In this cohort study of 495 patients with NSCLC, a prognostic scoring system was derived and externally validated. Patients were parsed into 3 discrete risk groups. The final model included baseline Eastern Oncology Cooperative Group performance status, derived neutrophil to lymphocyte ratio and lactate dehydrogenase. A simple prognostic scoring tool utilizing accessible clinical data can discriminate survival outcomes in patients with treated with single-agent ICI. Introduction/Background: Immune checkpoint inhibitors (ICI) have revolutionized non-small cell lung cancer (NSCLC). We aimed to identify baseline characteristics, that are prognostic factors for overall survival (OS) in patients with NSCLC treated with ICI monotherapy, in order to derive the Lung Immune Therapy Evaluation (LITE) risk, a prognostic model. Materials and Methods: Multi-center observational cohort study of patients with advanced NSCLC that received >1 dose of ICI monotherapy.
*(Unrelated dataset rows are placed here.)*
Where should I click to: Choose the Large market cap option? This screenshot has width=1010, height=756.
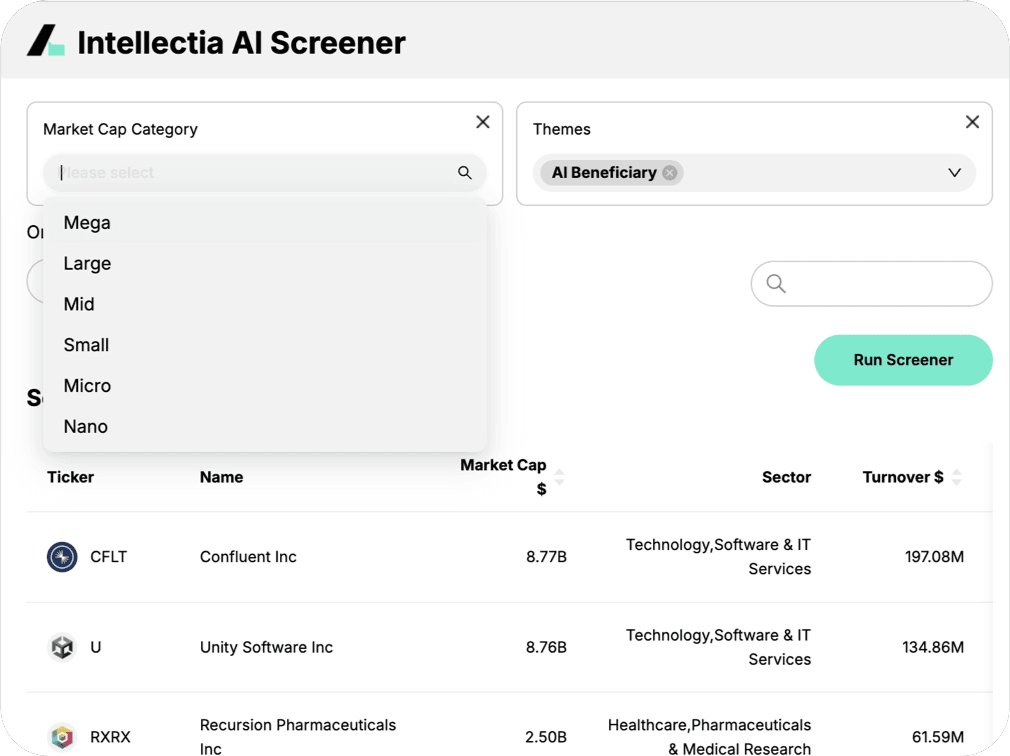click(x=87, y=264)
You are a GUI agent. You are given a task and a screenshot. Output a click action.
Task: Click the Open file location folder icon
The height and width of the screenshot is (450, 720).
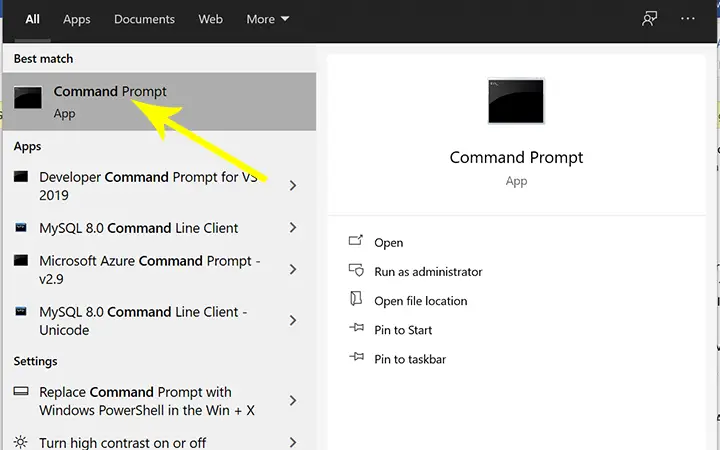tap(356, 299)
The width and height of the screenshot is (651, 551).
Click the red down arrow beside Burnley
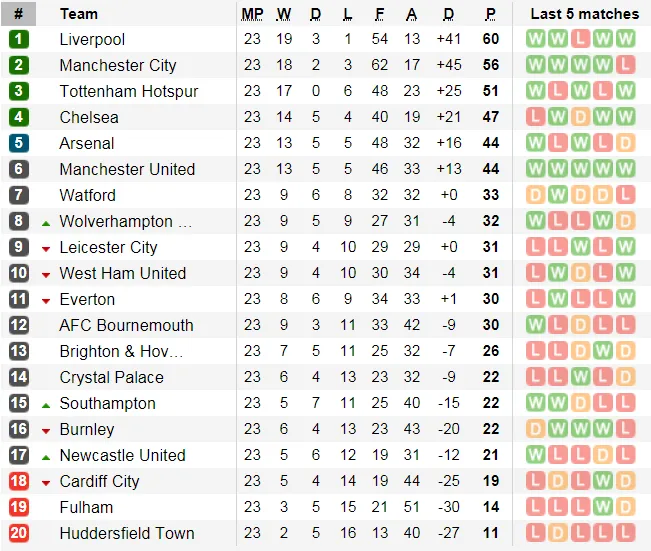(46, 430)
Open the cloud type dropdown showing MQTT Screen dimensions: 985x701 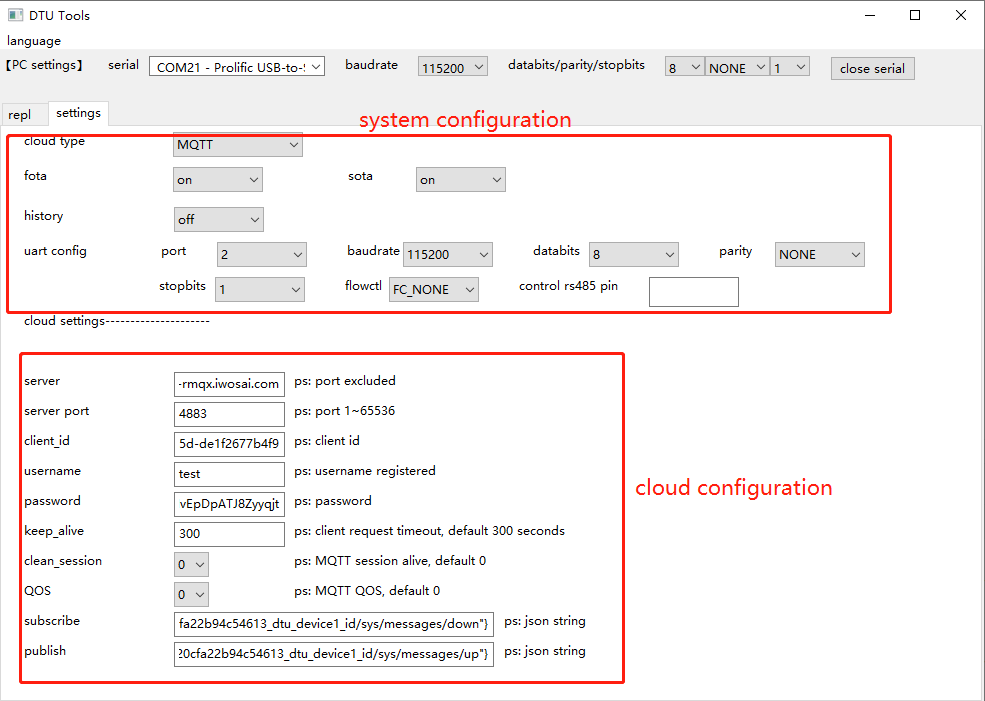(237, 144)
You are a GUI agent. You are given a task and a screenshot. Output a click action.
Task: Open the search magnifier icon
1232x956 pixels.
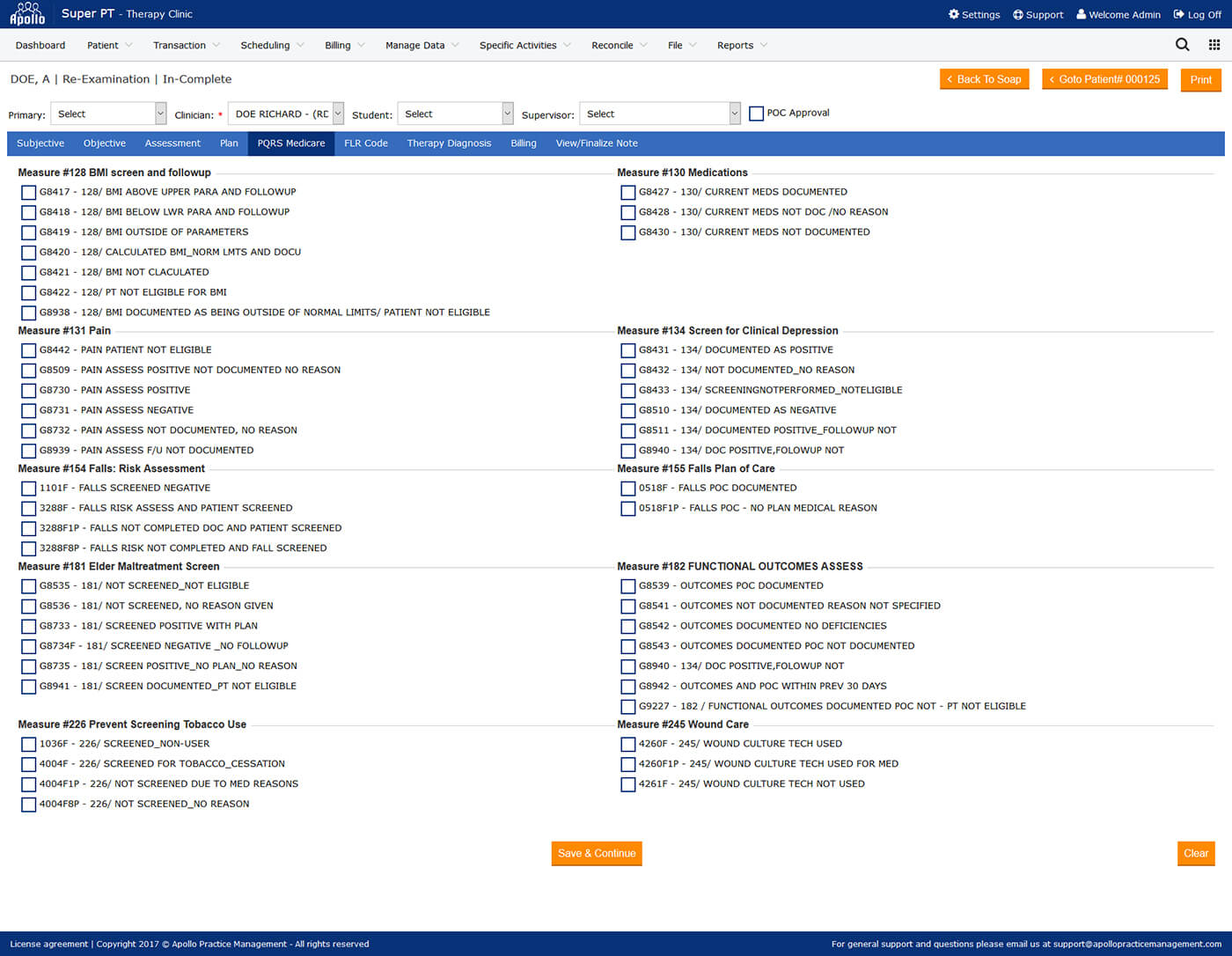[x=1182, y=44]
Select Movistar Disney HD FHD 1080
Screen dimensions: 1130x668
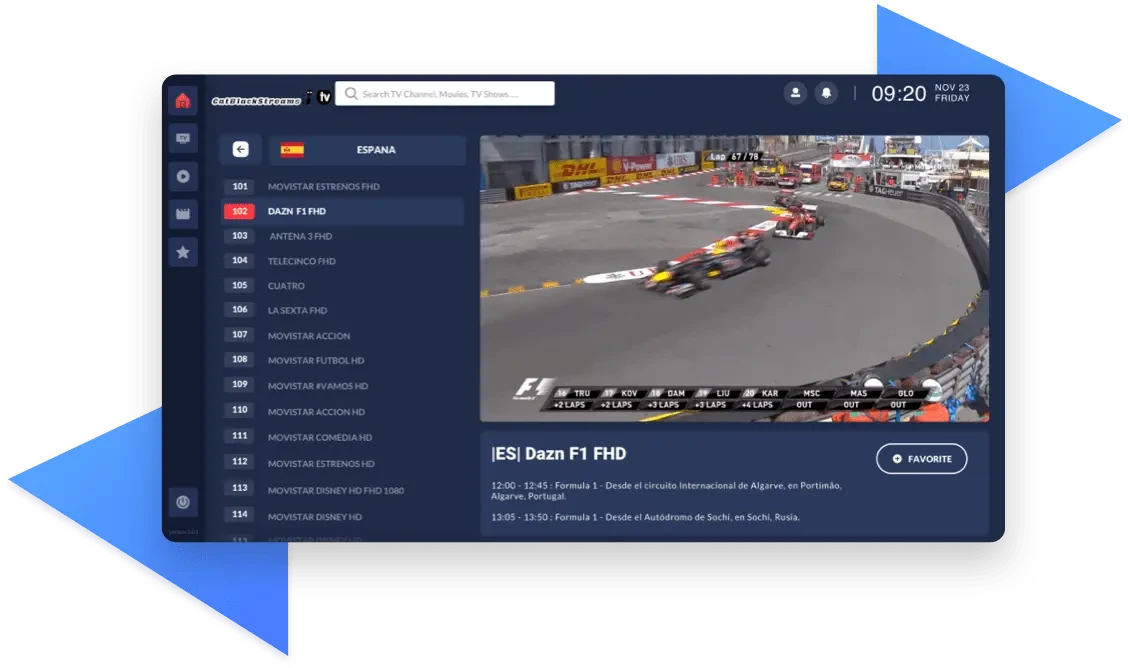click(335, 490)
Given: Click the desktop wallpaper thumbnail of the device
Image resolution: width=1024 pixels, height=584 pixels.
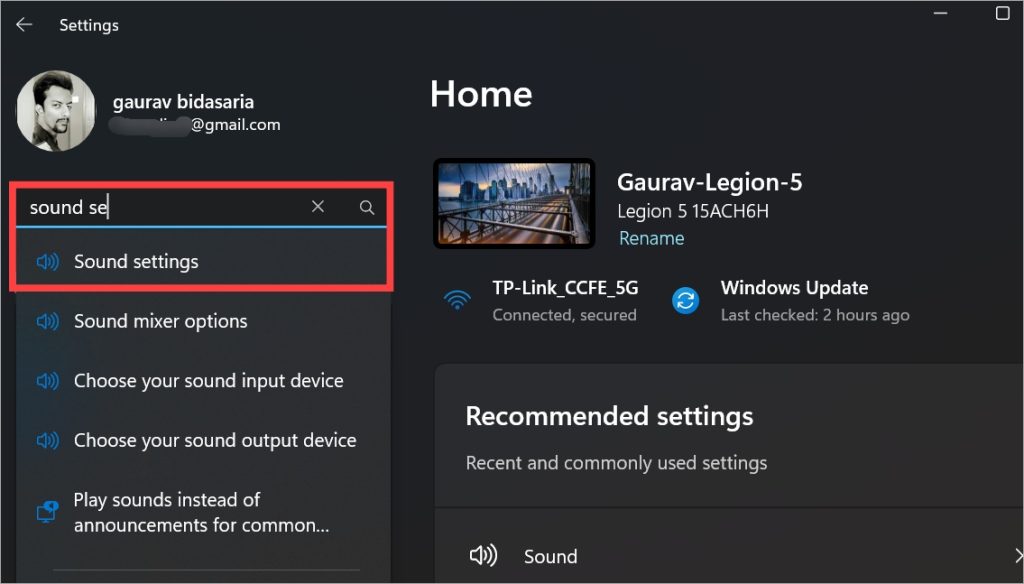Looking at the screenshot, I should tap(514, 203).
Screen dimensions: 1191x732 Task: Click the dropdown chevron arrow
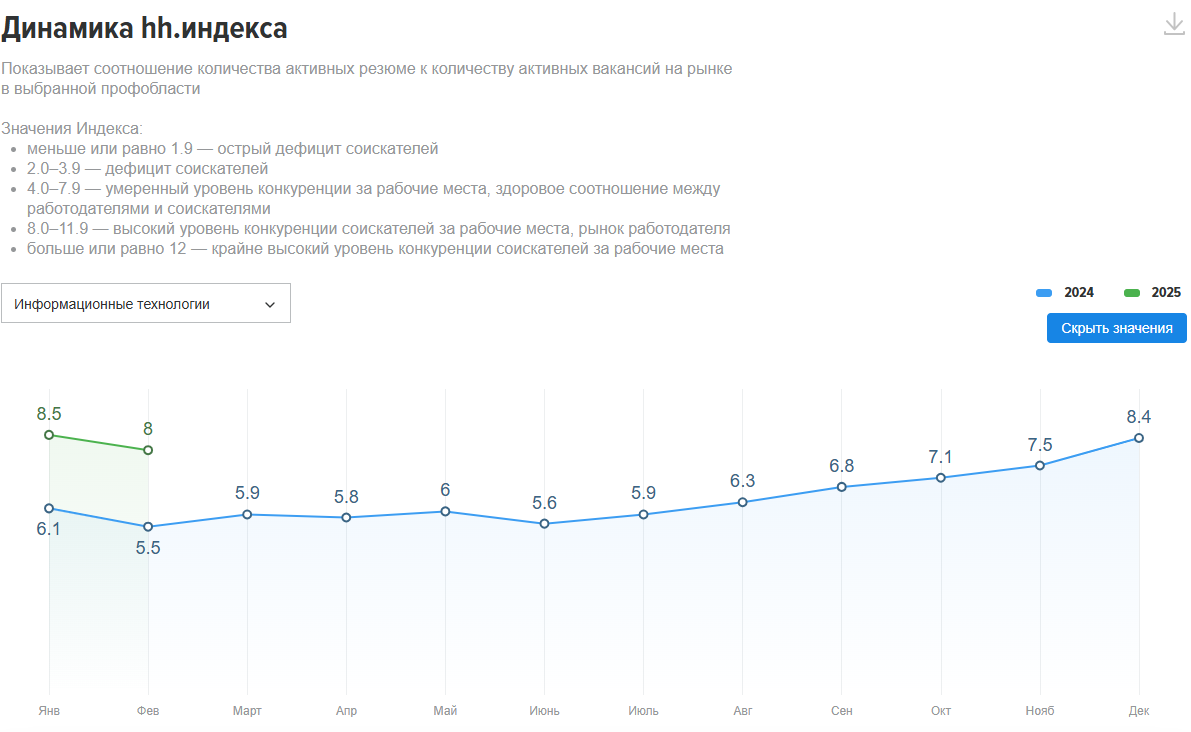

The training set (n = 342) consisted of patients with NSCLC who received first line ICI. The test set (n = 153) used for external validation was a discrete cohort of patients who received second line ICI. 20 candidate prognostic factors were examined. Penalized Cox regression was used for variable selection. Multiple imputation was used to address missingness. Results: Three baseline characteristics populated the final model: ECOG (0, 1 or >2), lactate dehydrogenase > upper limit of normal, and derived neutrophil to lymphocyte ratio >3. Patients were parsed into 3 risk groups; favorable (n = 146, risk score 0-1), intermediate (n = 101, risk score 2) and poor (n = 95, risk score >3). The c-statistic of the training cohort was 0.702 and 0.694 after bootstrapping. The test cohort c-statistic was 0.664. The median OS for favorable, intermediate and poor LITE risk were; 28.3 months, 9.1 months and 2.1 months respectively. Improving LITE risk group was associated with improved OS, intermediate vs favorable HR 2.08 (95%CI 1.46-2.97, P < .001); poor vs favorable HR 5.21 (95%CI 3.69-7.34, P < .001). Conclusion: A simple prognostic model, utilizing accessible clinical data, can discriminate survival outcomes in patients with advanced NSCLC.